Wednesday, January 6, 2016

Sick House


https://en.wikipedia.org/wiki/Brownstone

As soon as I moved into a cheaper, smaller fourth floor walk-up in the 'hood, I knew it was trouble. Like my mom's typical "old lady" development, I could feel people tensely watching me behind their paranoid peepholes. It was also unnaturally quiet in the middle of the day for a New York townhome with multiple family dwellings, because gentrification has its own set of difficulties for native New Yorkers like me to contend with. Where were the laughing kids playing in the hallways, or the savory smells of homemade food that's always on the stove? Pampered white people bring economic stability with them, but with a serious fee that's often too steep an emotional price for us to pay for them, because they fucking hate actual hardcore urban living.

I can somewhat understand it. After returning home from out west, an old workplace "frenemy" of mine from back in the day took a picture of me with a rare shocked look on my face, as I took in the midtown skyscraper landscape anew with fresh eyes. This ain't like back there. What's even weirder for people like me is that after I get into the groove, I rock this town like I was born to it, which I am. That shocks a lot of people, especially out-of-towners who think they know what city living is all about. No, you don't. Unless you helped build and power this town like me and my crew for several generations, you don't have that kind of claim to this land, and that is actual soil underneath all this new concrete, "homey".

Same thing with rich white folk who've been transplanted here by their corporate firms from afar. I think they think we can't tell how stressed out they really are, because they think it's "uncool" to show the toll that this town takes on everyone, but their bulging wide eyes give it away every time.
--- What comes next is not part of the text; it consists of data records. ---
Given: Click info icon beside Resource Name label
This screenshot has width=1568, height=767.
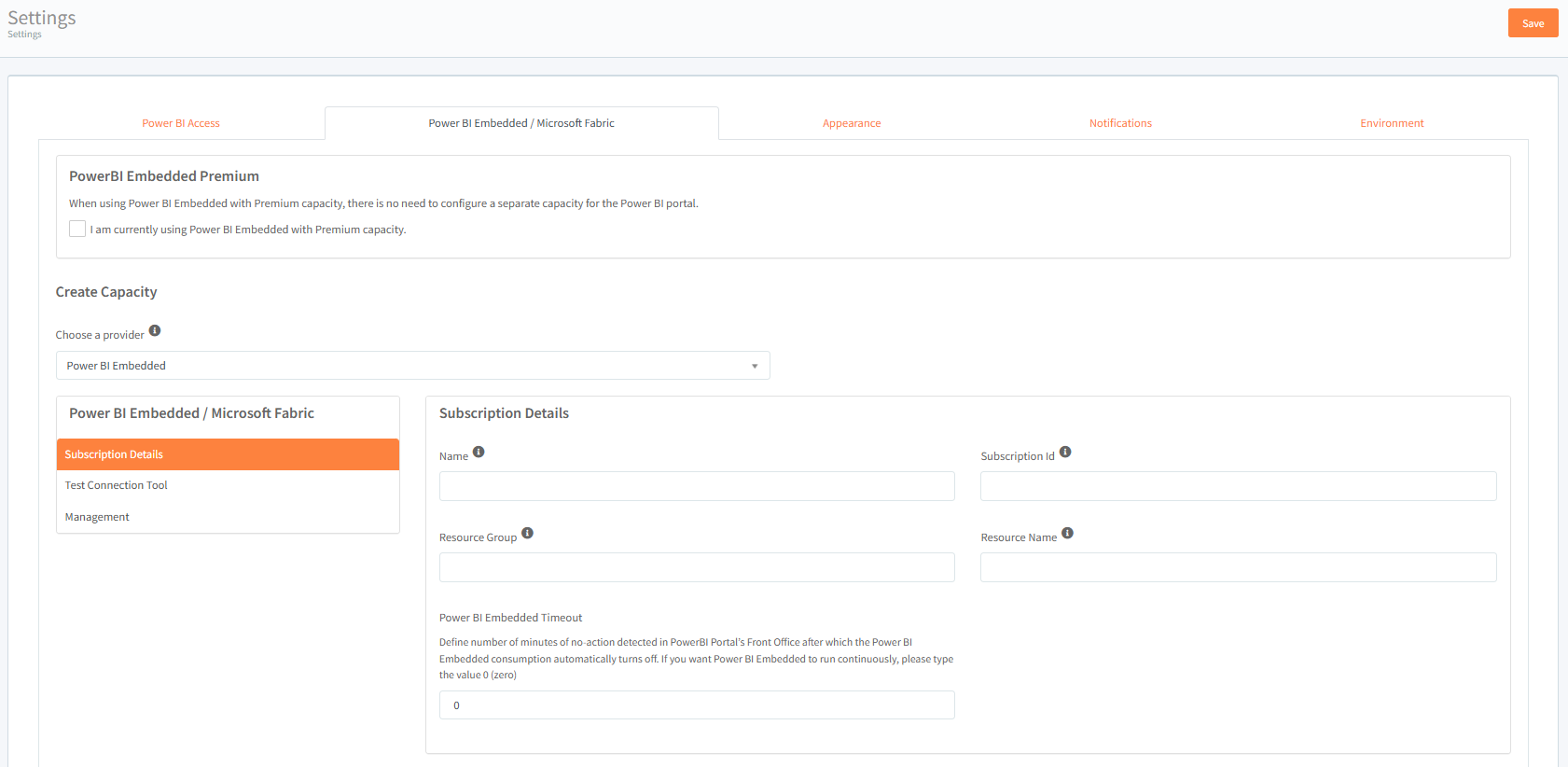Looking at the screenshot, I should click(1067, 533).
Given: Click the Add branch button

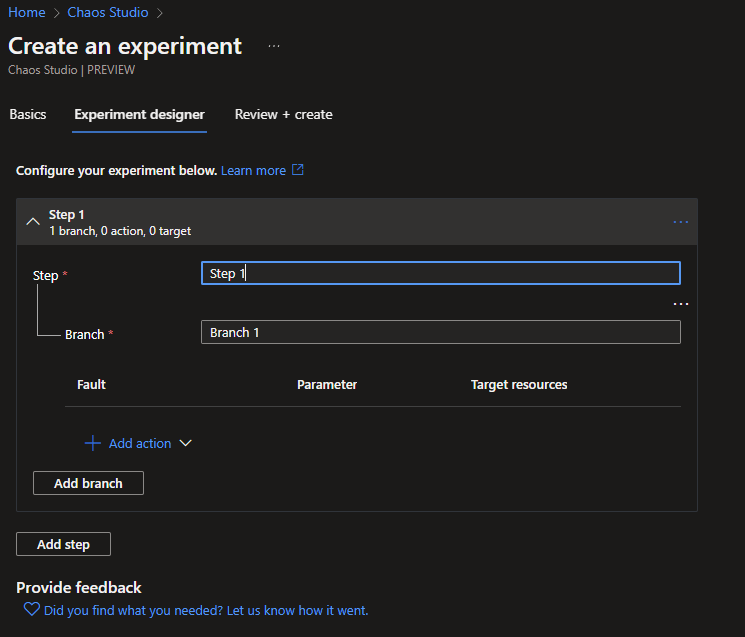Looking at the screenshot, I should 88,483.
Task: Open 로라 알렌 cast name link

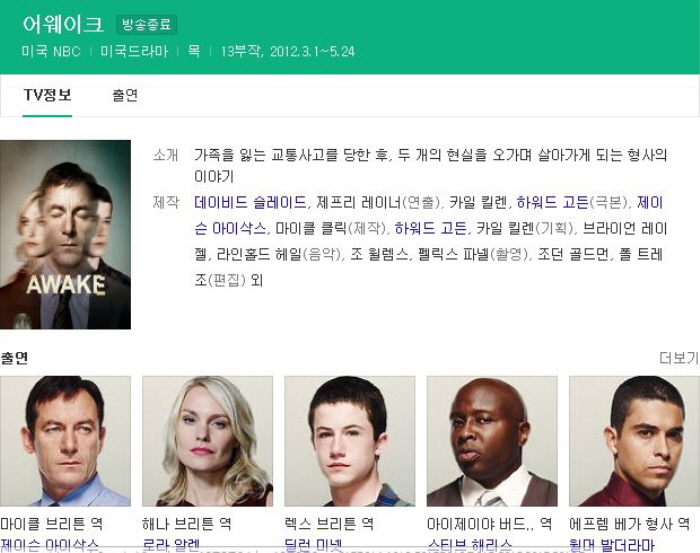Action: click(171, 545)
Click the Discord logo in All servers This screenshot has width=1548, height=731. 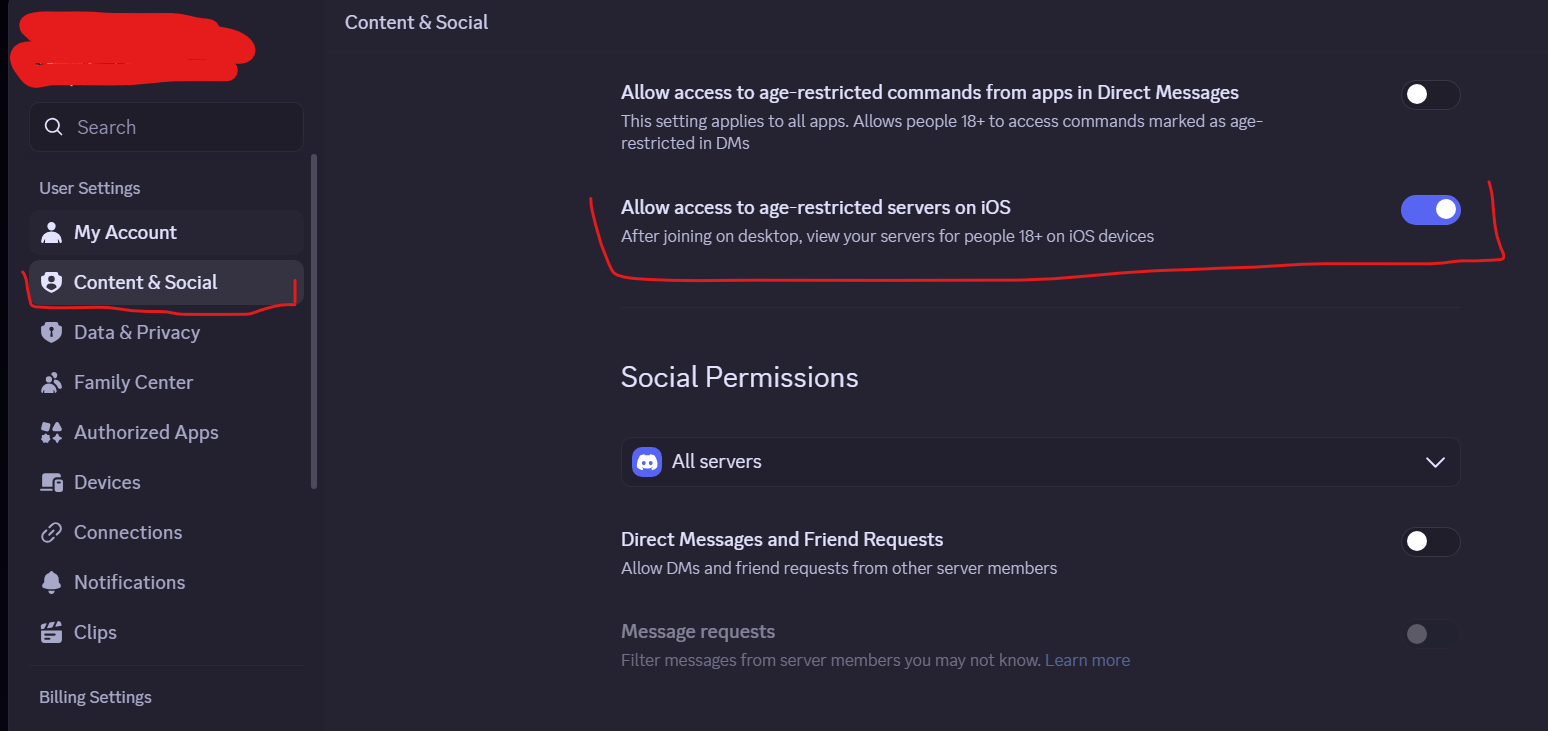pyautogui.click(x=647, y=462)
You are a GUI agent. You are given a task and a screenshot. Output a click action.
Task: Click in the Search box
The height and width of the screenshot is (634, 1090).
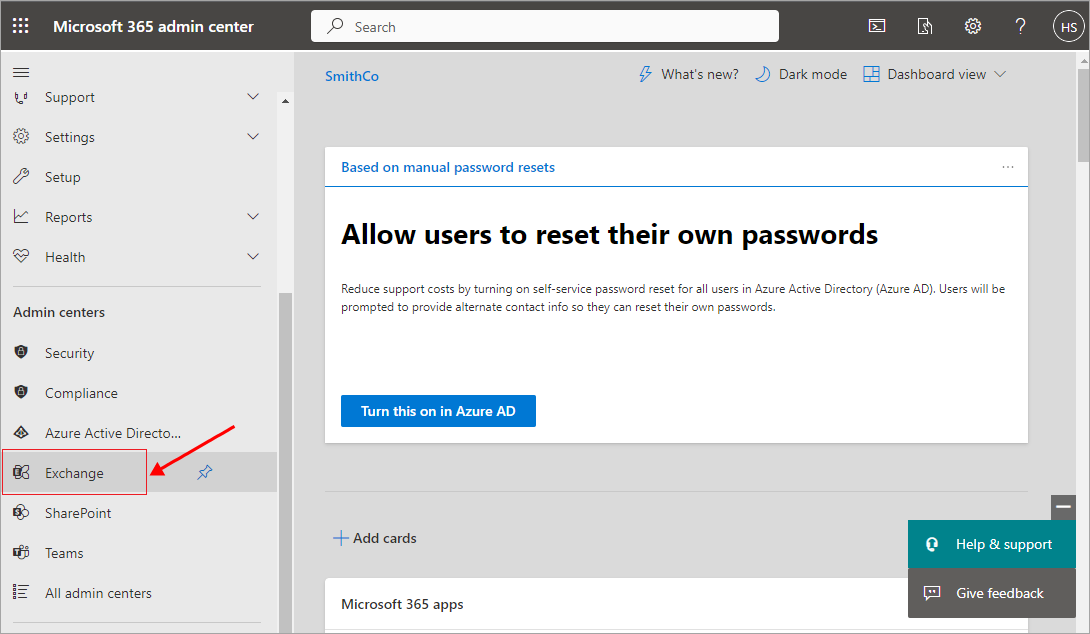(x=545, y=26)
You feel it right away, too, just like every time I visited my mom's old person's development: I knew every set of retired, bifocal eyes took a look (or two) at me from underneath their old-fashioned lace curtains, as I walked it back and forth from her apartment to the parking lot (waiting to mess with me in that extremely hyper-tense way that older city people have), like the kind of curtains that Irish ladies who take tea at the exact same time every single afternoon (because they HAVE TO conform to some kind of a ritual, wink wink), ones that they put up as soon as possible to maintain that strict sense of privacy they feel entitled to in the plush suburbs.

Not so in the city. We live on top of one another atop some of the most expensive real estate on the planet. To me, it's a mostly happy communal lifestyle, but for those poor unfortunate people from wherever the fuck they come from, it's too much scrutiny for them to take. These are the type of people who lie for a living, and the kind of accountability that comes with close living is something they don't know how to process very well. As much as I will always love "Brownstone Brooklyn" (always, peeps, always), I also hated the tense, jittery prosperity that drives out people like us for cheaper points north periodically, though that's part of our lifestyle, too.
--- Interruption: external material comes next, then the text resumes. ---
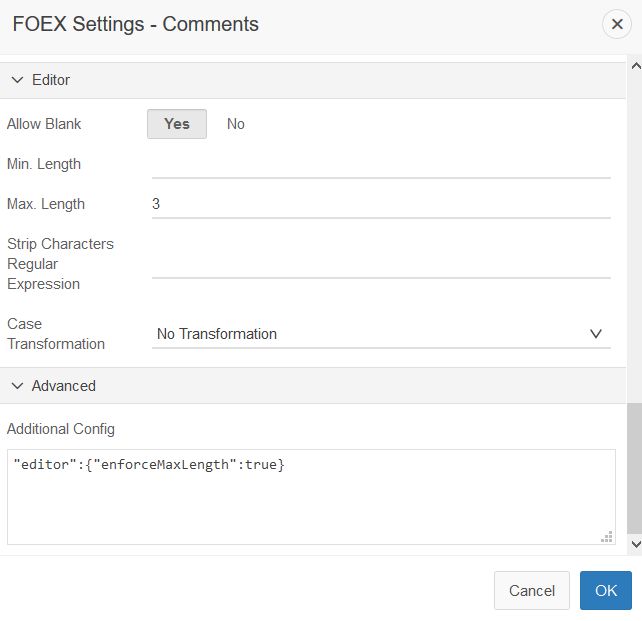This screenshot has width=642, height=621.
Task: Click the scrollbar down arrow
Action: pos(636,544)
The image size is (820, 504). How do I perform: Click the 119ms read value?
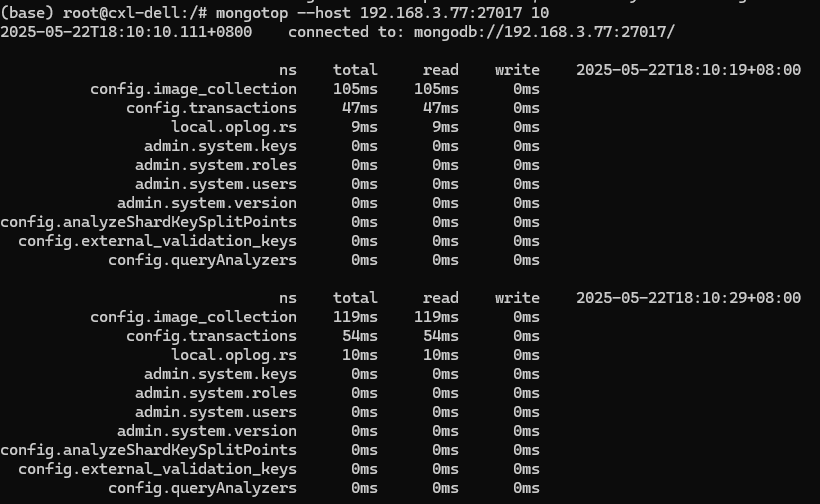click(x=436, y=317)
It's like you can feel their nervous juggling acts through the very walls that have absorbed the small vicious fights they try to have quietly so the neighbors can't hear, unlike the raucous drunk Micks who've inhabited these types of low income buildings for years. I don't like either type of dysfunction (the rich kind nor the drunk kind), but at least some drunk fuck is an easy mark for us natives: just add booze, and start the countdown to crazy. Easy to beat. Weirdo neighbors from other countries took to fantasizing about my "downfall" like the easy target of New York wealth and privilege they wanted me to be, or so they mistakenly thought.
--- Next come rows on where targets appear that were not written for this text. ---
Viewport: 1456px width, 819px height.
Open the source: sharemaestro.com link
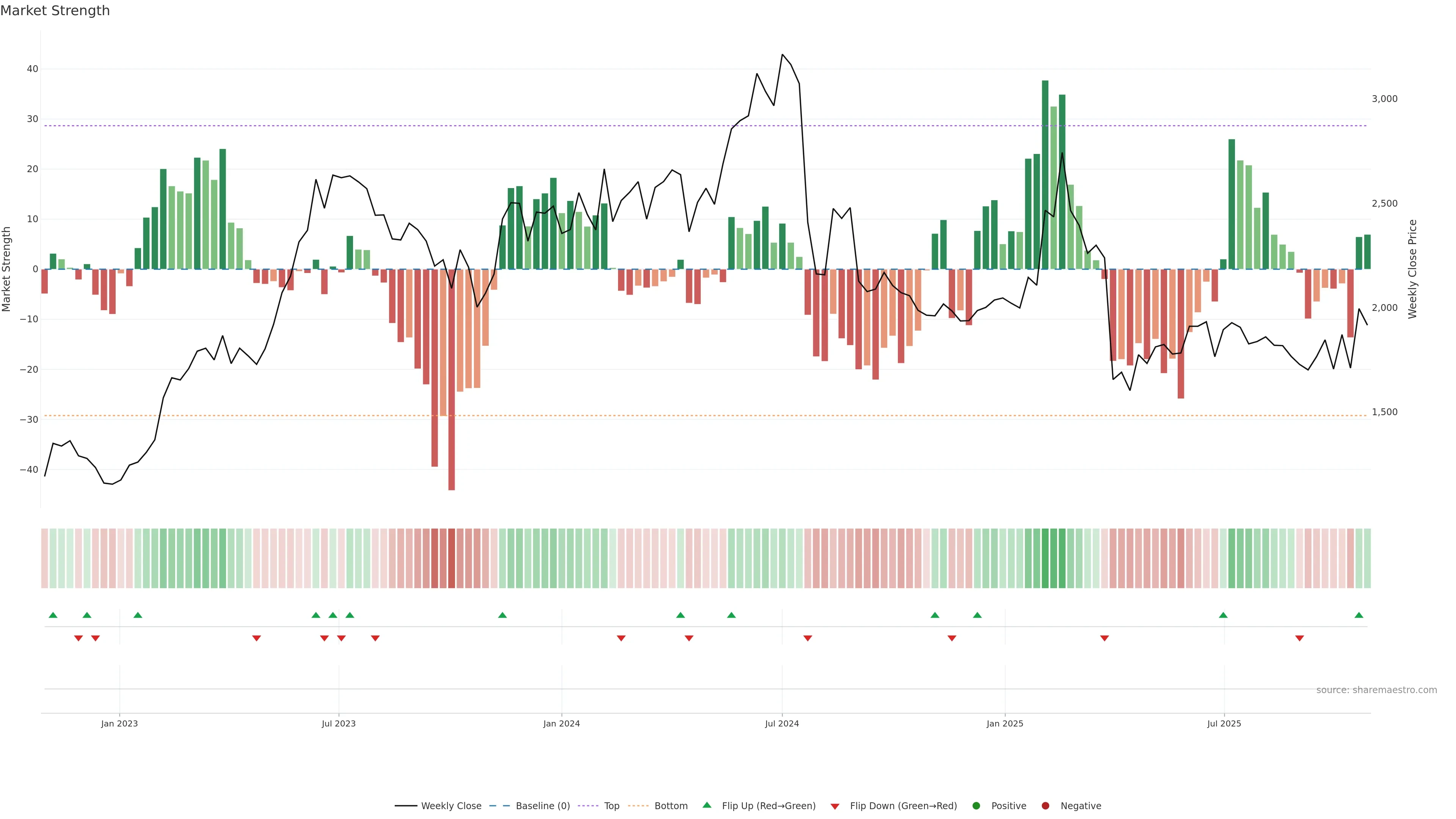pos(1376,690)
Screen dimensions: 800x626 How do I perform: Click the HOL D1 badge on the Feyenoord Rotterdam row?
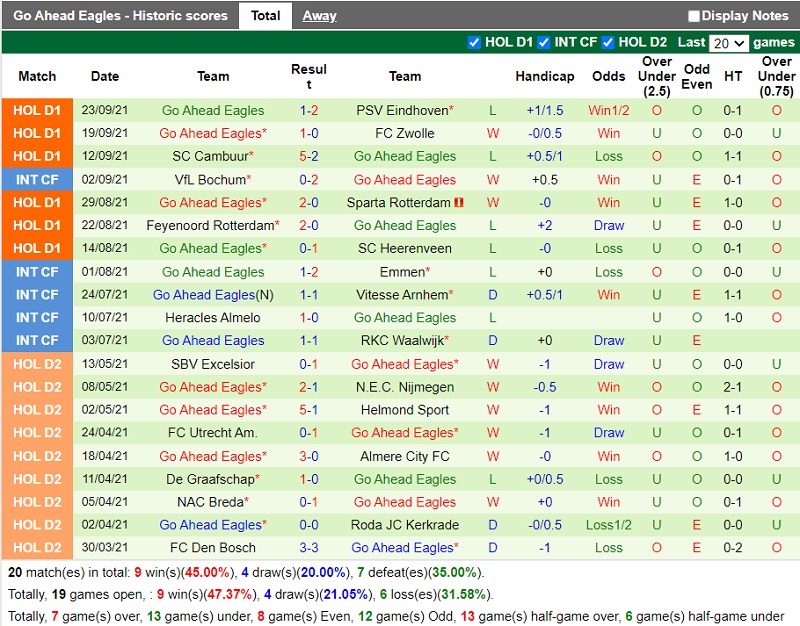click(x=38, y=225)
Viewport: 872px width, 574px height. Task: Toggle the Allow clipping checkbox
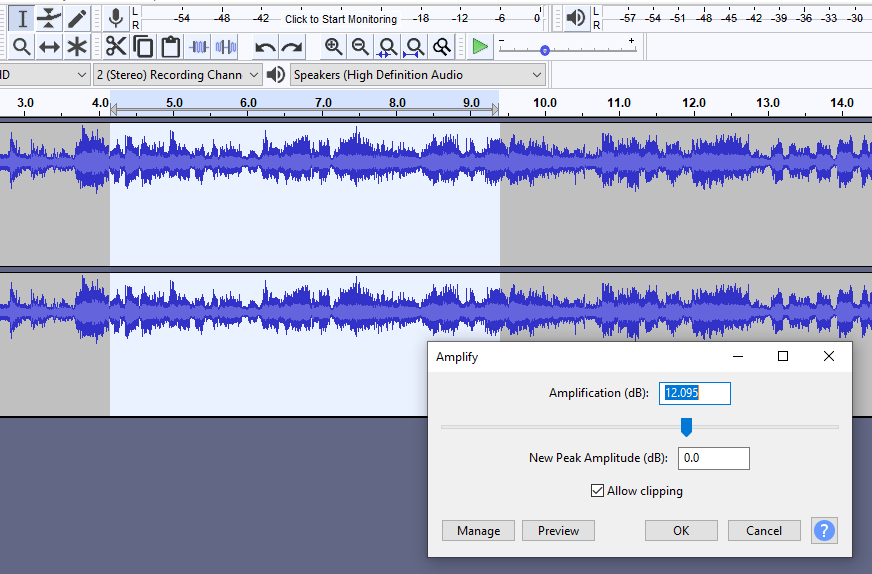(x=597, y=491)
The problem was (is), it took (takes) years to "push out" someone like me, because that doesn't actually happen unless I want it to, and they didn't (don't) control it; other savvier, harder, native New Yorkers had (have) to artificially rig it through a crooked homegrown system, and by the time it did (does) happen, my ousting had (has) lost all the luster that they used to spark with, over glasses of cheap white wine and overly shiny eyeballs that I never want to neighbor with. Not once. Because this native girl grew up with tea, tenseness, and mental patient standoffs like it was part of her landscape. "Sick house" or not, in our fair city of Gotham or out in the countryside, it just doesn't matter, Micks. I know it when I feel it. Don't you?